In New York State, “The Women’s Equality Agenda will safeguard women’s health, extend protections against sexual harassment in the workplace, help to achieve pay equity, and increase protections against discrimination in employment, housing, credit, and lending.” Sounds wonderful, of course. The big hangup for some is over abortion rights, a huge issue.

But I think the conversation about whether there is a “war on women” had been framed too much on abortion and birth control – sometimes reframed by the talking heads, to be sure.

Though there does seem to be a sexual component in all of this. In his review about Fiona Apple’s song Criminal, MDS writes: “Let’s just admit something upfront right now: as a society, we are all pretty much terrified of girls and young women having sex. Terrified. Been that way since the beginning of time, I guess. Which is why for a while there we bottled up virginity in exchange for land before the wedding ceremony. Chastity belts and dowries are mostly archaic things that no society really trades in anymore, but that doesn’t mean we haven’t figured out new ways of badly dealing with girls and young women and their sex-having. We slut-shame. A lot.”

You’ll find gender issues in comics and other entertainment, including the suggestion that the woman of a married couple in the comic business got where she was because of him when she in fact had several credits before they even dated. Someone complains about the lack of female protagonists in video games is savaged on Twitter.

So, is there a “war on women” when women at war are being raped? Recently, and I’m quoting Senator Kirsten Gillibrand (D-NY) here: “The Senate Armed Services Committee held its first full hearing on sexual assault in the military in a decade. Of the twenty witnesses, only two were there as victim advocates. The other 18 were representing the top ranks of the military and uniformly opposed our efforts to reform the military justice system.”

Meanwhile, Senator Saxby Chambliss (R-GA) suggested that the “hormone level created by nature” was to blame for rapes in the military and that all pregnant servicewomen should be investigated to make sure their condition was the result of consensual sex.

Former baseball star Jose Canseco’s defense of a rape allegation against him is that he doesn’t HAVE to rape to get women to bed, showing his sheer ignorance. Then he makes his situation worse by going on Twitter and attacks his accuser by name.

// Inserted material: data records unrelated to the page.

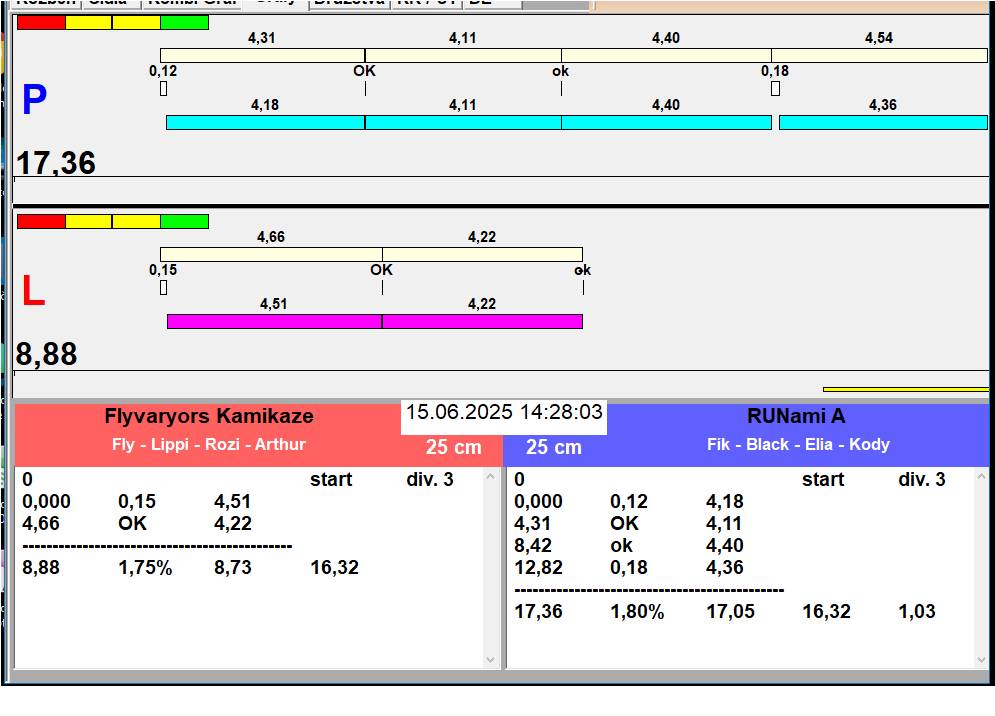Click the red start light in lane L
Screen dimensions: 995x716
tap(41, 221)
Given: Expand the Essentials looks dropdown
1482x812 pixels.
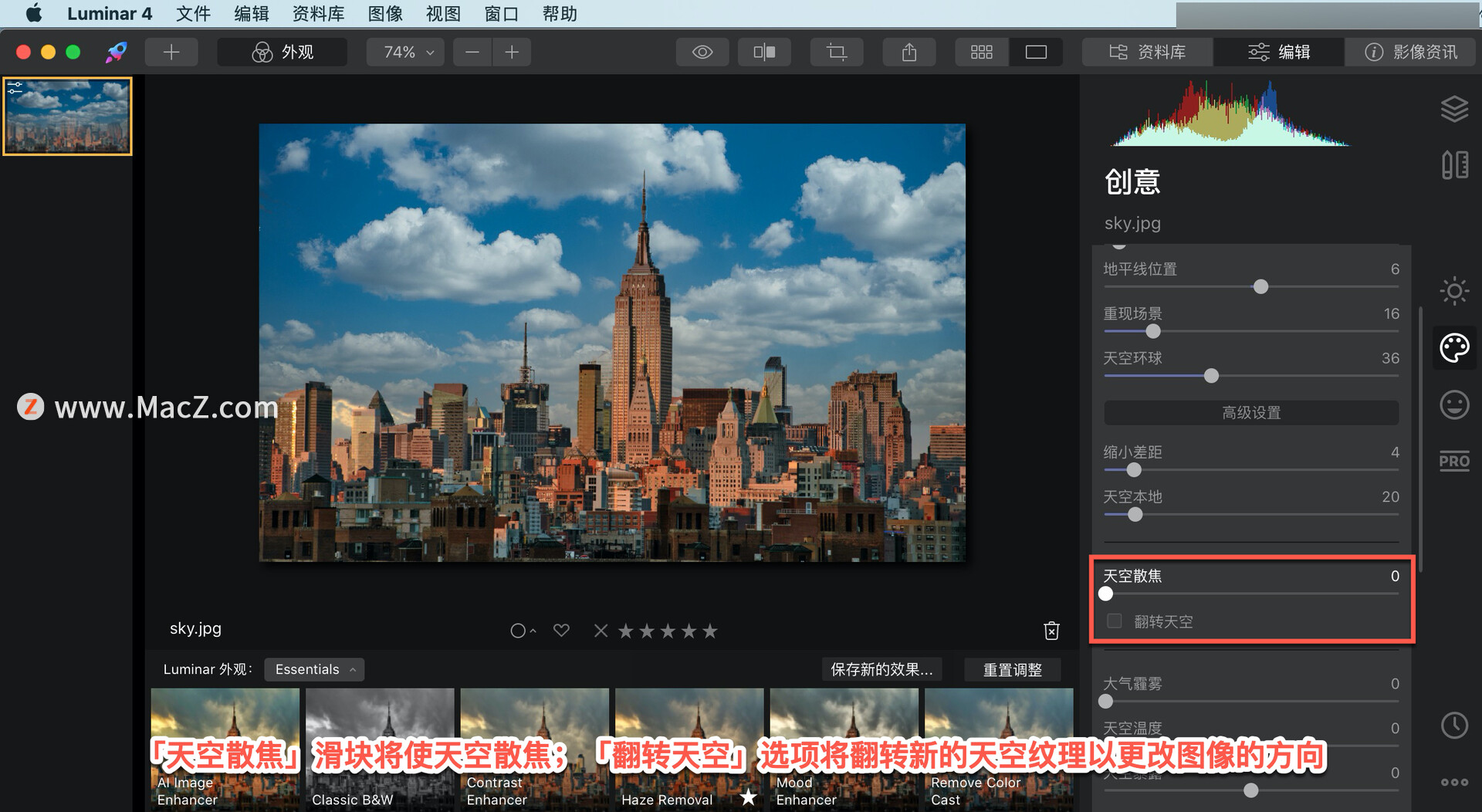Looking at the screenshot, I should pos(314,669).
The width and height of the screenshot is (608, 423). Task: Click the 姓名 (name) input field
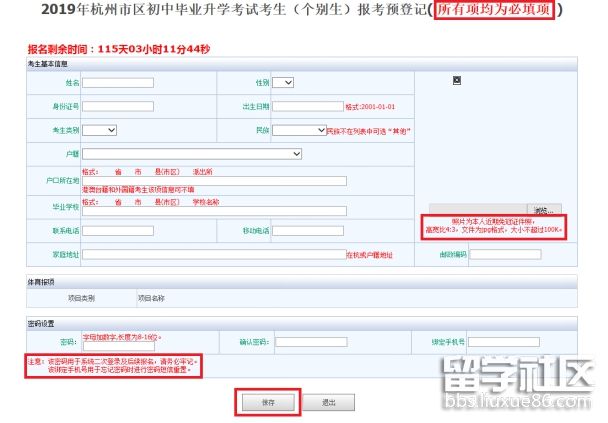117,82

What caught my attention more recently was comedian Patton Oswalt’s reversal about rape as a source of humor. “I was secure in thinking my point of view was right. That ‘rape culture’ was an illusion, that the examples of comedians telling ‘rape jokes’ in which the victim was the punchline were exceptions that proved the rule. I’ve never wanted to rape anyone. No one I know has ever expressed a desire to rape anyone. My viewpoint must be right. Right?” It’s long (addresses two other topics) and rambling, but makes an interesting point.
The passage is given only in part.